3. Carrier Penalties.

  1. A penalty of $300 for failure of carrier or employer to file a Form C-8/8.6, “Notice That Payment Of Compensation Has Been Stopped or Modified,” within 16 days after compensation has been paid. WCL § 25-1(d)
  2. For failure of employer or carrier to pay compensation installment within 25 days of it being due, there is a mandatory penalty of 20% of compensation then due and an assessment of $300 – which is payable to claimant. WCL § 25-2(c).
  3. (In a denied case) The WCL requires a penalty of $300 – payable to claimant – when a carrier fails to file Form C-7, Notice of Controversy within 18 days after disability or within 10 days after knowledge or within 10 days after receipt of notice (Form C-2) by carrier, whichever period is greater. WCL § 25-2(c).
  4. (In an accepted case) For failure of carrier to begin compensation payments within 18 days after disability or within 10 days after knowledge or within 10 days after receipt of notice (Form C-2) by carrier, whichever period is greater, the penalty is $300 – payable to claimant.WCL § 25-2(c).
  5. Where the Board finds that the employer or carrier has objected to an award without just cause, a penalty $300 payable to the claimant may be ordered. WCL § 25-2(c).
  6. Under WCL § 25-3(c) a carrier can be penalized for causing an unnecessary adjournment. The penalty is $25 to Special Funds and
    $75 paid directly to the claimant. The law defines what could be considered “behavior causing an unnecessary adjournment.” WCL § 25-3(c) states as follows:

    “Dilatory tactics may include but shall not be limited to: failing to subpoena medical witnesses or to secure an order to show cause as directed by the referee, failing to bring proper files, failing to appear, failing to produce witnesses or documents after they have been requested by the referee or examiner or as directed by the hearing notice, unnecessarily protracting the production of evidence, or engaging in a pattern of delay which unduly delays resolution.”

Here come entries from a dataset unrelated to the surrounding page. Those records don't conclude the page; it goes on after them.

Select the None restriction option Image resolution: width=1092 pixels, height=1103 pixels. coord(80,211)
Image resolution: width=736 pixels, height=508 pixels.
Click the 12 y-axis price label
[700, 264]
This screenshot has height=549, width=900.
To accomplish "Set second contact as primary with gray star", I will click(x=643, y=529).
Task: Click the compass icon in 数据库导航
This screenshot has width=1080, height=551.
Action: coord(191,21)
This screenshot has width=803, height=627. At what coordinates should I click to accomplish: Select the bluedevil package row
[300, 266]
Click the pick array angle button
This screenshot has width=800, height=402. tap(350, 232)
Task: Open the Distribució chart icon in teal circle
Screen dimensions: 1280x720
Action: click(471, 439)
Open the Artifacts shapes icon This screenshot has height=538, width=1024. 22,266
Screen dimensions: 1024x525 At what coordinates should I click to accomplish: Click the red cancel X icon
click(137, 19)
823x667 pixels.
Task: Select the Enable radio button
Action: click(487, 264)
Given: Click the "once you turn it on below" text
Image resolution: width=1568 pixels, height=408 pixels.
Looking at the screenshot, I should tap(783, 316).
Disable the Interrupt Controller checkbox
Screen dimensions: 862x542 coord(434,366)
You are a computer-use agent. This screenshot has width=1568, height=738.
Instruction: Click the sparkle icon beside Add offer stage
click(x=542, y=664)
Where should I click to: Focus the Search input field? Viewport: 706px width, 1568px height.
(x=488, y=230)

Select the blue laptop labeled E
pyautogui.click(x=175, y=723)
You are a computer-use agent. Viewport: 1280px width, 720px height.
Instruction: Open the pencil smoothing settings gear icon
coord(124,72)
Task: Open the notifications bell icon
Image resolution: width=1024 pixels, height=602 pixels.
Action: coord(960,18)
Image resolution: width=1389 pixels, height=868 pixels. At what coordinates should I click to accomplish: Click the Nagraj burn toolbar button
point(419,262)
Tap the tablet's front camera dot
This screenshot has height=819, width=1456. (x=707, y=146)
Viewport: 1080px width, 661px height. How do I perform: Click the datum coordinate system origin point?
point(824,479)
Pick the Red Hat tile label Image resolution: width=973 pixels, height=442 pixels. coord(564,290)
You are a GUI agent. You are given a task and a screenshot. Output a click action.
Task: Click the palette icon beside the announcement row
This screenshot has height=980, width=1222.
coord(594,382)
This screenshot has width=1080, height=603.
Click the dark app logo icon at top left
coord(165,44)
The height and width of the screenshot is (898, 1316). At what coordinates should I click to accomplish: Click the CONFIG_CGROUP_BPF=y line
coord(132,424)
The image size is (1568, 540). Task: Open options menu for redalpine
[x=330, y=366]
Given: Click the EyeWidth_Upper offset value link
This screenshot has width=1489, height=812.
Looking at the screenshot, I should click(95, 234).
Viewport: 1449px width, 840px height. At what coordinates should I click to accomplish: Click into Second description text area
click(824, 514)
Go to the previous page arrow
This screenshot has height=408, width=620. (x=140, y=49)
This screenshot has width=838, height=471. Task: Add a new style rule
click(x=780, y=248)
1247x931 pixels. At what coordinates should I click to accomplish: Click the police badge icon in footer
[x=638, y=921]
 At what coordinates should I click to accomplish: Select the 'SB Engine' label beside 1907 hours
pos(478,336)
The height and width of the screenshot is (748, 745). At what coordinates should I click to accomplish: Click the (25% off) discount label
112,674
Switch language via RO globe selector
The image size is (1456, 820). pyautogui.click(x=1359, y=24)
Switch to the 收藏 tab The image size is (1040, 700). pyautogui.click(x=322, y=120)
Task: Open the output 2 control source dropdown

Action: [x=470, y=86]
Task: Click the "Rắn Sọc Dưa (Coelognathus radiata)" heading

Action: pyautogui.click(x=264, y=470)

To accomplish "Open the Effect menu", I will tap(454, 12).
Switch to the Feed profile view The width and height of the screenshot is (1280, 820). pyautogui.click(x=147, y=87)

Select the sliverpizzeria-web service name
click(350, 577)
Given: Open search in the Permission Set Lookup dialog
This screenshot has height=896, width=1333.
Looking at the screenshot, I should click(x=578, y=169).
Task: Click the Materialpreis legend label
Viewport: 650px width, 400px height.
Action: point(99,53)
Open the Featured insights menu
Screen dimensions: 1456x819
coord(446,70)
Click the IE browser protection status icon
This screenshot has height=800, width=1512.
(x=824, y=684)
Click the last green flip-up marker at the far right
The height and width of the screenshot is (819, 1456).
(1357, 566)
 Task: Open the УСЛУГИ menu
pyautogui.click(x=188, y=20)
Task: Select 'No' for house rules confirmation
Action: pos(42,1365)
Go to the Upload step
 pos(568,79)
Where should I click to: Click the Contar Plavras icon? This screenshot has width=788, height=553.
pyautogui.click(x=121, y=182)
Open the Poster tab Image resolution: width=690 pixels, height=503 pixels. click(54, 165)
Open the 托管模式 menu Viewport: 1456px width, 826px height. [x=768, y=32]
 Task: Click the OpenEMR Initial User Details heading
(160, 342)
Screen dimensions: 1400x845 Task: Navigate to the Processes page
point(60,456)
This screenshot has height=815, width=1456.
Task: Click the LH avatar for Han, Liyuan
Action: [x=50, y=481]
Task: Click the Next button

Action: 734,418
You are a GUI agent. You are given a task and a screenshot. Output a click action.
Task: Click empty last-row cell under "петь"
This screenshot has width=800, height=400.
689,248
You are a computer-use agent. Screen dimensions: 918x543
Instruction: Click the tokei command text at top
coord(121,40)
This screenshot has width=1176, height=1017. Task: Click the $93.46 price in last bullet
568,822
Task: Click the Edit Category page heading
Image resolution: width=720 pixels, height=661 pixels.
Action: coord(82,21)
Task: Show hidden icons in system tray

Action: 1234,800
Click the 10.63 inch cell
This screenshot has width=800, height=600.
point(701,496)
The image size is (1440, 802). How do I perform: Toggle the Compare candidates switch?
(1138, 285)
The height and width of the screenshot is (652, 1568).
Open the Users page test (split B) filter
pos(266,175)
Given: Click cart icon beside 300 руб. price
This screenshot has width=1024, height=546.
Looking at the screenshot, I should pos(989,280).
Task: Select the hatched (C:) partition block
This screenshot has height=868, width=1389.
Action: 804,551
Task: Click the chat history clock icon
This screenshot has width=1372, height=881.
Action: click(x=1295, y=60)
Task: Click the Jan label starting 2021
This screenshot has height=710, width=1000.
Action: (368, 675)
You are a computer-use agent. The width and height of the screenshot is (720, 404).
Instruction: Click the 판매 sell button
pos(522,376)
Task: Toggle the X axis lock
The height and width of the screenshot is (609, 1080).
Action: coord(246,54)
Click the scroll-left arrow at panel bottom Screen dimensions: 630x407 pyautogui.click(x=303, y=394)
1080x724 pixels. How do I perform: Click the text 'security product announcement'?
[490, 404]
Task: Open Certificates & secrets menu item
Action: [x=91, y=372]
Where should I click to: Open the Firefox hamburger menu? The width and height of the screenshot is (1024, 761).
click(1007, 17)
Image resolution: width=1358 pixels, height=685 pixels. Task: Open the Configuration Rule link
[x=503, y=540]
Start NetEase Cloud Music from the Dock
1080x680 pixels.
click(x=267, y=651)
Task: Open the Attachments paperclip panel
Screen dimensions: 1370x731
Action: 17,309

  7. For refusing (or neglecting) to file Form C-2, “Notice of Injury,” or to keep proper records, a penalty of “not more than $1,000.” See WCL § 100-4. For an employer who refuses to file a C-2, the Board may impose a penalty of up to $2,500.
  8. A carrier can be penalized $50 for every report or requested filing that is not filed within time. The Board is especially aggressive in applying this penalty, which grants the WCB power to penalize where the carrier:

    “… failed to file a notice or report requested or required by the board or chair or otherwise required within the specified time period or within ten days if no time period is specified, the board may impose a penalty in the amount of fifty dollars unless the employer or carrier produces evidence sufficient to excuse its conduct to the satisfaction of the board.”
    See Section 25-3(e)

  9. Section 114-a —for filing an appeal “without reasonable ground – the costs of “such proceedings” may be payable to the Board as a penalty, including attorneys fees.
  10. NYCRR § 300.2(3) (WCB rules and regulations) provides that if the employer/carrier fails to file an independent medical report or notice same properly (within the time requirement and using forms promulgated by the Board) the IME report will be precluded. See also WCL § 137.
  11. As per WCL § 25-3(d), a carrier is subject to a penalty of $1,000 for “frivolous adjournment of an expedited case”. This penalty is payable to Chair, for deposit in WCB Special Revenue Account. This penalty may be payable by the carrier or by carrier’s attorney if the attorney is not an employee of carrier.

4. Attorney penalties.

The WCL allows for penalties to be assessed against attorney – not just their clients – who request frivolous adjournments. The law states that the penalty is payable by the attorney – not their client. The penalty for an employer’s attorney who requests a “frivolous” adjournment of an expedited hearing is $1,000, payable to the Board. WCL § 25(3)(d). The penalty for a claimant’s attorney who makes such a frivolous request is $500. Unrepresented claimants are not subject to any penalty.